Translation

Translation and Etiquette: Is It Ever Just a Formality?

You likely won’t be addressing many letters to a Roman Emperor, but a few centuries ago the old quill would have drained half an ink bottle just penning his title if you were addressing the Roman Emperor Commodus: Caesar Imperator Lucius Aelius Aurelius Antoninus Commodus Augustus Pius Beatus Sarmaticus Maximus Germanicus Maximus Britannicus Maximus, Pax Orbis, Invictus, Romanus Herculaeus, Pontifex Maximus, Patria Patriae, Amazonius Fortunatus, Consul for the Seventh Time, Imperator for the Eighth Time, Tribune for the Eighteenth Time.

The modern equivalent was discovered in England when CNN found what they believed to be the world’s longest modern job title in 2005: Temporary part-time libraries North-West inter-library loan business unit administration assistant.

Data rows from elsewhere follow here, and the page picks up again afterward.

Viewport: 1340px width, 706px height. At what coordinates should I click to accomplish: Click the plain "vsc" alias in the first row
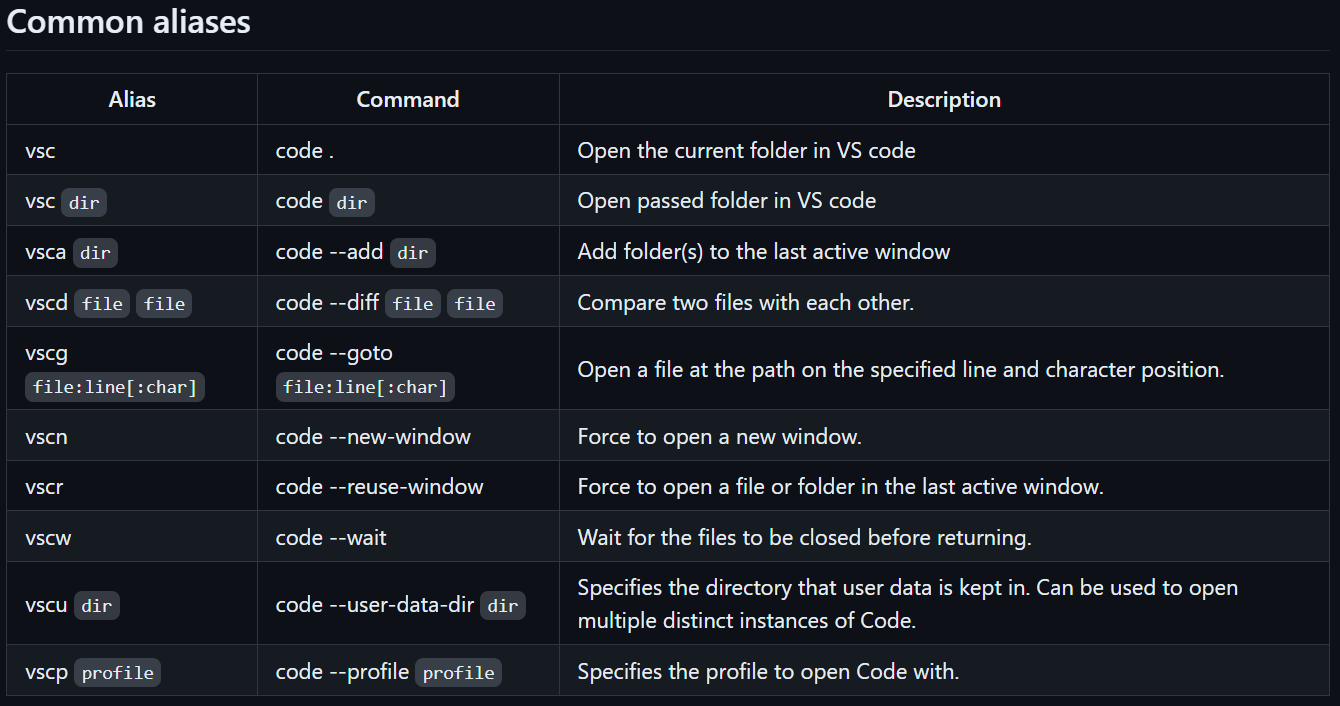coord(40,151)
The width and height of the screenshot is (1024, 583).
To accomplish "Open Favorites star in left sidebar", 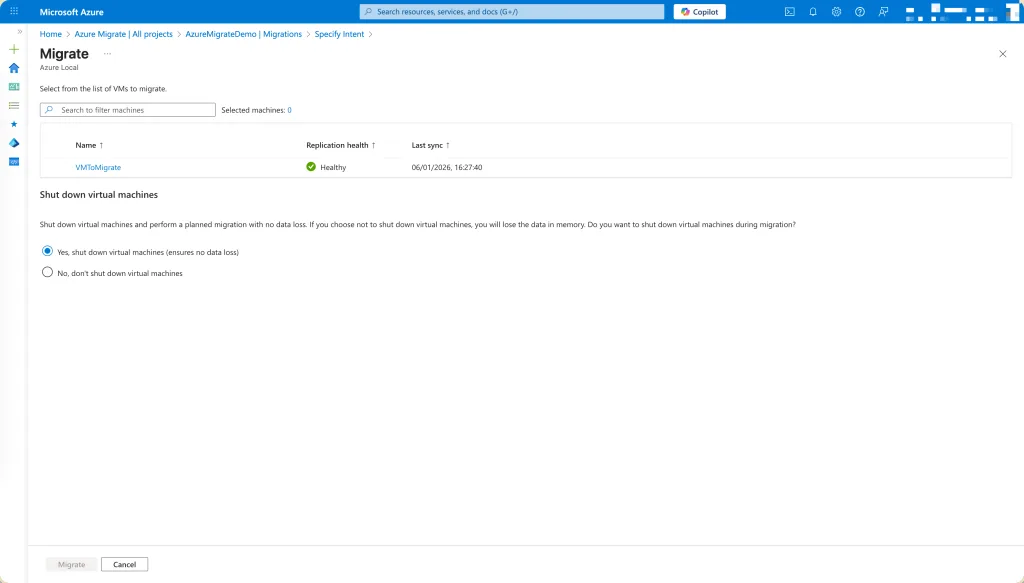I will [14, 124].
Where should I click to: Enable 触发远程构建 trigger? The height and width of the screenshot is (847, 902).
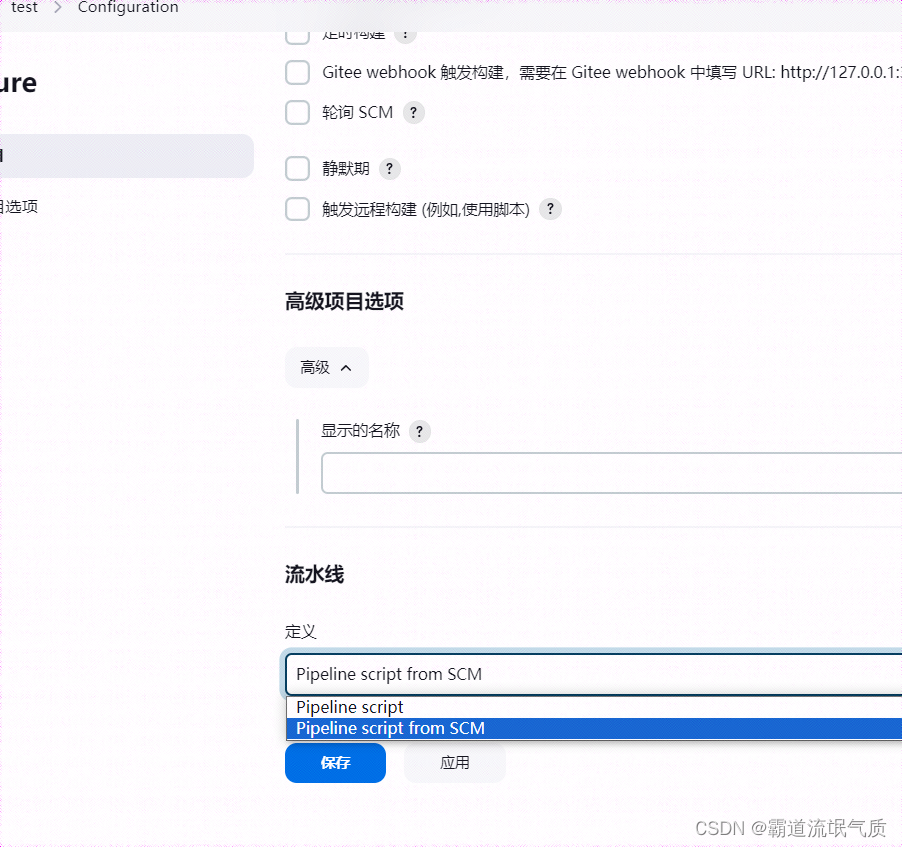[297, 209]
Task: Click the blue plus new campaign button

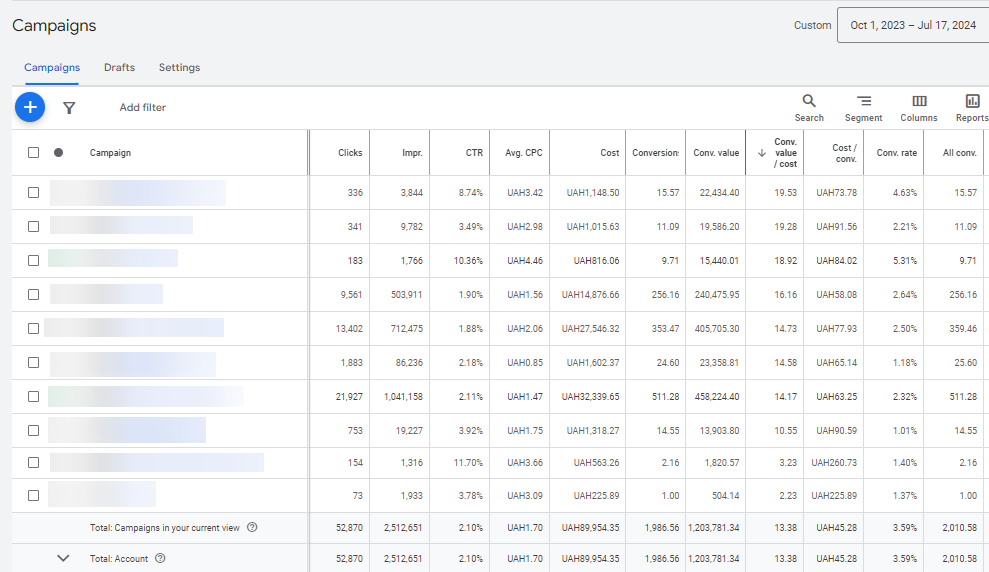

Imagine the slight, personal embarrassment, and shame if your letter were simply addressed to the North-West inter-library loan business unit administration assistant. What’s in a title, indeed.

If this sounds a bit over-the-top to you, be careful. When preparing text for translation into other languages, a little time spent checking names and honorifics can be of great worth. While the modern western world often dismisses the great importance of names and titles, many countries still place great value upon such formalities.

It has often been said that the key to effective business writing is to first understand your audience. This task includes knowing the cultural formalities that could be the difference between your correspondence being read, accepted, and approved, or having your papers relegated immediately to the garbage can while having your name added to the country’s persona non grata list.

Formal Considerations in Translation

There are many times that formality may enter into your writing when dealing with an international audience, which may include:

  • Giving credit to the co-author of a paper or book.
  • Recognizing somebody in your acknowledgments.
  • Addressing a formal business letter.
  • Referencing individuals in your text.
  • Mentioning any sort of deity in your text.
  • The creation of legal documentation.
  • Understanding the various levels of formality when addressing people within a culture.
  • Understanding the varied gender roles within different cultures.

Within many cultures and languages, there are varied levels of formality based upon who you are and who the person you are speaking to is; the formality may also change based upon the person or persons of whom you are speaking. This type of “honorific” phrasing is based upon context and the social status of the individuals involved. Since a business or academic arrangement is formal by its very nature, to stray from social etiquette could prove to have very unfortunate results.

Honorifics do not just involve titles, but the words used in a sentence may need to be changed as well. Most European languages have different pronouns (consider the French tu and vous or the Spanish tu and usted). Other languages, like Javanese, have three different variants for many words (such as house) based upon the social status of those involved.

There are many variants of colloquial Arabic, but a formal Arabic is used in all business writing. In the Japanese honorific “keigo” there are three main categories of formality and a subcategory to “beautify” the language; each one has its own lexemes and verb endings. The Chinese and Japanese also have special rules about age.

In Russia, business credentials are of the utmost importance. If the title of the person writing (or at least signing) the correspondence is not of at least a similar equivalent to the person being addressed, this could be considered an affront.

Americans, and several other western countries, have moved toward a more gender-neutral approach in their writing and language. This is not considered proper in many cultures and could cause issues and/or offense.

Legal documents should always be written with the intended audience in mind.

Addressing Formality in Your Writing

While your translator may be able to make changes in the text to align it with the cultural and linguistic norms of the target language, you can save time, money, and the embarrassment of not knowing what your document says once it is translated by thinking about a few things during the writing process.

Formal writing does not mean adding additional wordiness or complex vocabulary. In fact, when writing in a formal style, excess verbiage is highly discouraged. The more concise and targeted your points are, the better. What formal writing should pay attention to includes:

  • Addressing people by their proper titles
  • Avoiding slang and colloquialisms
  • Avoiding the use of contractions
  • Choosing the correct pronouns
  • Writing out abbreviations
  • Use of short, simple sentences

To many in the west, formality in business is a waste of time. To those with this mindset, doing business overseas may not be the best of ideas. After all, cultural sensitivity is every bit as important as the message you hope to get across with your information. You can have the best write-up in the world, but it won’t matter if it does not get read.